Platform Engineering builds the core platforms, tooling, and paved roads that Bloomberg engineers rely on to ship reliable, secure, and high-performing systems at scale.
The AI App Enablement & Observability team accelerates how AI products are built across Bloomberg Industry Group. Our mission is to make AI systems reliable, performant, cost-efficient, and continuously improving through platform tooling, deep observability, and automated feedback loops.
We build developer-facing platforms and workflows that enable teams to experiment, deploy, and operate AI and agent-based systems with confidence. This includes LLM gateways, agent platforms, benchmarking systems, telemetry pipelines, and self-improving infrastructure that closes the loop between observability and action. We emphasise strong developer experience, intuitive APIs/SDKs, and end-to-end ownership.
What’s in it for you?
You will help define how Bloomberg Industry Group builds and operates AI systems at scale by working on platforms that:
-
Accelerate AI product development through reusable tooling and paved roads
-
Provide end-to-end observability across AI systems (models, agents, pipelines, applications)
-
Enable self-improving systems through telemetry-driven feedback loops
-
Optimise cost, performance, and reliability of AI workloads
-
Support both production AI systems and internal engineering agents
You’ll collaborate across AI product, infrastructure, and platform teams to deliver foundational systems.
We’ll trust you to:
Platform & Enablement
-
Build and evolve AI platform tooling (e.g., developer workflows, benchmarking systems)
-
Design developer-friendly APIs, SDKs, and interfaces
-
Contribute to systems across the Model Development Lifecycle (experimentation, deployment, evaluation)
Observability & Telemetry
-
Build and operate observability platforms and telemetry pipelines (logs, metrics, traces, events)
-
Provide visibility into latency, token usage, cost, quality, drift, and reliability
-
Define instrumentation standards, schemas, and conventions
-
Implement distributed tracing using modern approaches (e.g., OpenTelemetry)
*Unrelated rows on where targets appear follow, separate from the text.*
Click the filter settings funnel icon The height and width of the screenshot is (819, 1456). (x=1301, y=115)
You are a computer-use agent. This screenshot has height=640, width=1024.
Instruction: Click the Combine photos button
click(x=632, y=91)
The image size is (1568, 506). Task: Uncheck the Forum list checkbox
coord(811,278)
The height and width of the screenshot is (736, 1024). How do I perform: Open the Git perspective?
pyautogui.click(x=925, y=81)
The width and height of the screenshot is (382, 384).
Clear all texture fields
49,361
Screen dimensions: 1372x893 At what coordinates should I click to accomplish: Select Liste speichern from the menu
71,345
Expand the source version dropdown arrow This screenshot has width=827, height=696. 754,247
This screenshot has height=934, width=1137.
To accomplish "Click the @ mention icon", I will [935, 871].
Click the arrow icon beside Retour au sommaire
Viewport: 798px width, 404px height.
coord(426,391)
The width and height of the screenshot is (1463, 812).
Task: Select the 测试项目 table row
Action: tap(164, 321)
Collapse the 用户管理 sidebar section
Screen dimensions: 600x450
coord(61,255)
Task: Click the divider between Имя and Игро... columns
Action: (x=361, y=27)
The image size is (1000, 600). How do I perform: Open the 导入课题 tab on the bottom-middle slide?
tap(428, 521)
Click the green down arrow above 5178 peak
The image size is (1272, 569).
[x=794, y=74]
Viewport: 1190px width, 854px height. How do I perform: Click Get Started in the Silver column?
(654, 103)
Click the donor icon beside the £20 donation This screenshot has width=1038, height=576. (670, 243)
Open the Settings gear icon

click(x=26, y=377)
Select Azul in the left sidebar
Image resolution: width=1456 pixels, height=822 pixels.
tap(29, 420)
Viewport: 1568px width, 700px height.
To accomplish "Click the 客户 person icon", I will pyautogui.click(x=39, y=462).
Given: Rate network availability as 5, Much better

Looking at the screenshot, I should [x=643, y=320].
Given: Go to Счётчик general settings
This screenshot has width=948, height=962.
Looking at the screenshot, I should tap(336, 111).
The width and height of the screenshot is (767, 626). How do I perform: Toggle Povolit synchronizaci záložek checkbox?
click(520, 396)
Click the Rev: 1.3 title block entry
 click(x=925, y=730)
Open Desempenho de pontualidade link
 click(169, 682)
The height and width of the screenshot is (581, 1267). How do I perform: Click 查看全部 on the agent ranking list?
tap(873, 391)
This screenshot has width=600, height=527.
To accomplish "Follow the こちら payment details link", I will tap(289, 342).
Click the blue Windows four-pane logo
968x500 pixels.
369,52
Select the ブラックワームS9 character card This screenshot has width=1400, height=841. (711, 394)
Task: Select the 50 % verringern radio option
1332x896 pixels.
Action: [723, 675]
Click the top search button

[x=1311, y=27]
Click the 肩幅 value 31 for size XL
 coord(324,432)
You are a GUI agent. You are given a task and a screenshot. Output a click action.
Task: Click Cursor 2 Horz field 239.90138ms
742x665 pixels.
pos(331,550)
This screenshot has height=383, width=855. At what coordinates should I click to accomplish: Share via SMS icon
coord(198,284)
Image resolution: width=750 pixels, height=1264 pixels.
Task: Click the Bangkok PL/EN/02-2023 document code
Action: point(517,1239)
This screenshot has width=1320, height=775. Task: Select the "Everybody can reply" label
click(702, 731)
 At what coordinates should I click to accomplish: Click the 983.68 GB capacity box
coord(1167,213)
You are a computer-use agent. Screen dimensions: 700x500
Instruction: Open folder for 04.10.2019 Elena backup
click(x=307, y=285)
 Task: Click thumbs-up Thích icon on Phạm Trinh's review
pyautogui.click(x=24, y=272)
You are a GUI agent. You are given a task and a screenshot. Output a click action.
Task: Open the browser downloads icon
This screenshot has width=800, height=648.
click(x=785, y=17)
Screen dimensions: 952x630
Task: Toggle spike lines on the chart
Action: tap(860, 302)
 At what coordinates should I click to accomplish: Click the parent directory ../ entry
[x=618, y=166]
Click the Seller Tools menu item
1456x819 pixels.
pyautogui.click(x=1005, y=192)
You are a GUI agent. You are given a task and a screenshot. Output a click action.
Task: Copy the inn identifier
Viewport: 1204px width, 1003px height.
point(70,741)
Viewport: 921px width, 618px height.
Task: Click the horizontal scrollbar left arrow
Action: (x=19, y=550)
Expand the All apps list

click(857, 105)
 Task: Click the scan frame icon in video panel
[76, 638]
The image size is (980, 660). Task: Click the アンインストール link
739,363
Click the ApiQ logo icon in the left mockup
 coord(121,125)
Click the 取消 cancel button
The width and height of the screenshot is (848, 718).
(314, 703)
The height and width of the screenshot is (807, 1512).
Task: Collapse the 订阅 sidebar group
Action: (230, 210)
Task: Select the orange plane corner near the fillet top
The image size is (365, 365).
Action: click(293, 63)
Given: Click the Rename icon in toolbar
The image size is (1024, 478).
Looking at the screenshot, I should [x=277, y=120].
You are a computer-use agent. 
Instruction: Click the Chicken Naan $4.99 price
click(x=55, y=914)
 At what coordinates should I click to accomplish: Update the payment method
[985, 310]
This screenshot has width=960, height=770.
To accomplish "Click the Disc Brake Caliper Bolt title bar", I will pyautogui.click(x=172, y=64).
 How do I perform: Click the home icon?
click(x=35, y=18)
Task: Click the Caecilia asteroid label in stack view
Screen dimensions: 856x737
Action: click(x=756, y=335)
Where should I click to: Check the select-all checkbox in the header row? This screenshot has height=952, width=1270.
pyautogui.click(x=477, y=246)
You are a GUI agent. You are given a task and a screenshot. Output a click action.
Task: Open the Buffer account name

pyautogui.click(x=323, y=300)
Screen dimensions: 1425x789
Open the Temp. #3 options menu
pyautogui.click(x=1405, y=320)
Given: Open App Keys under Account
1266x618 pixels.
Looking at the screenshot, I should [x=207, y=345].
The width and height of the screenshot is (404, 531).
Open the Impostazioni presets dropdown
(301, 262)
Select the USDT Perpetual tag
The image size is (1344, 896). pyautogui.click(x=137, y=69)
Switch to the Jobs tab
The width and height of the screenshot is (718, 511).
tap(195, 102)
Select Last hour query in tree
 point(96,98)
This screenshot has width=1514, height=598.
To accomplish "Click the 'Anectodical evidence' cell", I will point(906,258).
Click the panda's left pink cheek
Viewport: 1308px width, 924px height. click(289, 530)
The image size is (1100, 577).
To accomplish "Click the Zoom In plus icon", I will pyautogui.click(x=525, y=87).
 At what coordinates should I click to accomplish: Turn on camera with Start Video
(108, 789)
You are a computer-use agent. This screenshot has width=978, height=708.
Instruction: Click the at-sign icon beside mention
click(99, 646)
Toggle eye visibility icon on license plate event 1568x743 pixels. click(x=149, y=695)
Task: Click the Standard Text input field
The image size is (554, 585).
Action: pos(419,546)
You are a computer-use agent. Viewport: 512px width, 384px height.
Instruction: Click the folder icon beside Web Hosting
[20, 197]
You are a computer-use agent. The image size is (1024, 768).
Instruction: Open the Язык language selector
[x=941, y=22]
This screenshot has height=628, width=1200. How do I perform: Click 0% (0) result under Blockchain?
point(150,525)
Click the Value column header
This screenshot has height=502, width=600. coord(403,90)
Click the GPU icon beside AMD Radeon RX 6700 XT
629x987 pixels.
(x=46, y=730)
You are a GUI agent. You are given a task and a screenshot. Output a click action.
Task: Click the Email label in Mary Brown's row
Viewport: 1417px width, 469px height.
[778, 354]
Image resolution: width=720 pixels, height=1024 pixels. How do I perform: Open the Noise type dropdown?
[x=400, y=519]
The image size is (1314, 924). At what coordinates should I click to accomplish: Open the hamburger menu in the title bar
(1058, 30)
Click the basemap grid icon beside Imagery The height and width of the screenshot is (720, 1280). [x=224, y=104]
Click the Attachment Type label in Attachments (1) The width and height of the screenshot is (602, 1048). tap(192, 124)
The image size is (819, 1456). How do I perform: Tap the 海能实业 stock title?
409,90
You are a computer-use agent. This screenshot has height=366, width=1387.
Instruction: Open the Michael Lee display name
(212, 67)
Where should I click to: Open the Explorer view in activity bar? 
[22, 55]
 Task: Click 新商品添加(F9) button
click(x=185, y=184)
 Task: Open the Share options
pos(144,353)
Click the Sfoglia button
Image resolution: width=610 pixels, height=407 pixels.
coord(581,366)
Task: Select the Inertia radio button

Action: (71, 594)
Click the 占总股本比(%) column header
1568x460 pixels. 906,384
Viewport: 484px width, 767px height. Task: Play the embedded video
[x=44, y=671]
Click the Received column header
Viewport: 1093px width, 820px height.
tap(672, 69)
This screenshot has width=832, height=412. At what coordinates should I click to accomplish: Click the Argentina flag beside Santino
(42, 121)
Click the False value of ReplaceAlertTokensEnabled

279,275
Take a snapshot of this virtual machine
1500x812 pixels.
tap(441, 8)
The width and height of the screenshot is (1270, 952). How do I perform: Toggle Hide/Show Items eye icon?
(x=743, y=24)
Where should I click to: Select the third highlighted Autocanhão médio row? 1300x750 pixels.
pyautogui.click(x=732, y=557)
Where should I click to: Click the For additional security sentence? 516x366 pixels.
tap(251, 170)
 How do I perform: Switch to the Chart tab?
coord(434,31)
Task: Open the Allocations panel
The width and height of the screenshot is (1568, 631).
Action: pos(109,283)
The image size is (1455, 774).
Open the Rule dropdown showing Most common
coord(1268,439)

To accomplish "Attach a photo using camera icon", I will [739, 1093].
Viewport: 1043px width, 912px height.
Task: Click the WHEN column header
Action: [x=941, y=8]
AI System Insights & Debugging
-
Enable end-to-end debugging of AI and agent workflows (model calls, tool usage, retrieval, orchestration)
-
Build benchmarking, regression detection, and performance analysis capabilities
-
Support observability for both production systems and internal engineering agents
Closed-loop Optimization & Automation
-
Develop systems that turn telemetry into action (automated experimentation, regression detection, alerting)
-
Build feedback loops that continuously improve model quality and system behavior
-
Enable self-healing and self-optimising workflows
Cost, Performance & Reliability
-
Build tooling for cost visibility, forecasting, and optimization
-
Define SLOs, alerting, and performance tuning practices
-
Improve reliability and scalability of AI infrastructure
Ownership & Collaboration
-
Own projects end-to-end (RFCs, architecture, implementation, rollout, production support)
-
Partner with AI teams to drive adoption of platform tooling and standards
-
Produce high-quality documentation and improve developer experience
You’ll need to have:
-
Demonstrated experience building production software or platform systems
-
Strong engineering fundamentals with distributed systems or backend platforms
-
Experience or strong interest in observability and debugging complex systems
-
Experience or strong interest in AI/ML systems, LLMs, or agent-based architectures
-
Strong ownership mindset and ability to drive ambiguous problems to production
-
Hands-on experience with modern agentic coding tools (e.g., Claude Code, Codex CLI, Cursor) and multi-model workflows
-
Working knowledge of agent architecture internals (context engineering, tool loops, sub-agent orchestration)
We’d love to see:
- Experience with OpenTelemetry and modern observability ecosystems, including instrumentation, collectors, exporters, and tools like Prometheus, Grafana, and tracing/log systems
- Experience designing and operating telemetry pipelines, including sampling, retention, cardinality, and cost tradeoffs, as well as integrating observability into CI/CD and developer workflows
- Familiarity with AI/agent frameworks, including instrumentation of LLM calls, tool usage, workflows, and evaluation signals (quality metrics, benchmarking, regression detection)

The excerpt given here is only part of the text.